On regulation, a report by NextWealth in February found regulatory disruption is consistently cited by IFAs as the biggest business challenge, with compliance costs limiting firms’ ability to work with more clients. The recently-implemented Consumer Duty has also added to wealth managers’ bill, with research published by Quilter in 2023 indicating a third of advisers were expecting fee increases in order to adhere to FCA guidelines.
Increasingly complex demands
This is on top of the significant administrative requirements relating to new regulation, which have the potential to consume large volumes of management teams’ time, and placing new demands on consistency and quality of day-to-day operations.
Wealth managers are also increasingly faced with more diverse, complex client demands, including from an allocation and fund structure perspective. A few years ago, this was the growing appetite for tech-enabled solutions; nowadays, complex requests are also manifesting in the types of asset classes that clients want to access. For example, private markets are seeing particular demand, which outgoing Schroders CEO Peter Harrison noted will only take a ‘larger and larger allocation’.
The power of data
It’s no secret that firms are in receipt of immense volumes of data to address these challenges and maintain their operational efficiency. However, what is not consistent is firms’ ability to harness this data when looking to validate, process and interpret it.
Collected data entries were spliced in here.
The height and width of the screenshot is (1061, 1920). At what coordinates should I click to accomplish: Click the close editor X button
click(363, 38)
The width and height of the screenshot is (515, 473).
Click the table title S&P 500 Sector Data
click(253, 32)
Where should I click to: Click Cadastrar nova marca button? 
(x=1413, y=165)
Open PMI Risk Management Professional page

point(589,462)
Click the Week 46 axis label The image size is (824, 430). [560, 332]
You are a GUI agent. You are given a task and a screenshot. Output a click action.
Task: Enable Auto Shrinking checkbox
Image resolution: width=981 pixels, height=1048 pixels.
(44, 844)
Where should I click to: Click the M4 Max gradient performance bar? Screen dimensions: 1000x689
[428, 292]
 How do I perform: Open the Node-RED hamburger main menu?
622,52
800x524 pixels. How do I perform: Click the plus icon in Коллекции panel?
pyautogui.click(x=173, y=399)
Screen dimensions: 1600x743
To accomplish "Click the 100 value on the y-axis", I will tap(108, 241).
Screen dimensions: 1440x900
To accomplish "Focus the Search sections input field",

When it comes to integrating data-enabled solutions to meet operational challenges, there are various options at firms’ disposal. As firms upskill on the role of data at the core of their operations, we expect these to become increasingly mainstream.
Outsourcing is one solution. While not a new concept, it has become more nuanced of late with the emergence of dedicated external third-parties capable of supporting firms as they integrate data into their operations.
By outsourcing these functions, management teams are able to focus on their day-to-day activity – providing the best service and value to clients – and delegating the time and resource-intensive task of integrating data-enabled solutions to third party specialists. The benefits, especially for end-clients, are also clear.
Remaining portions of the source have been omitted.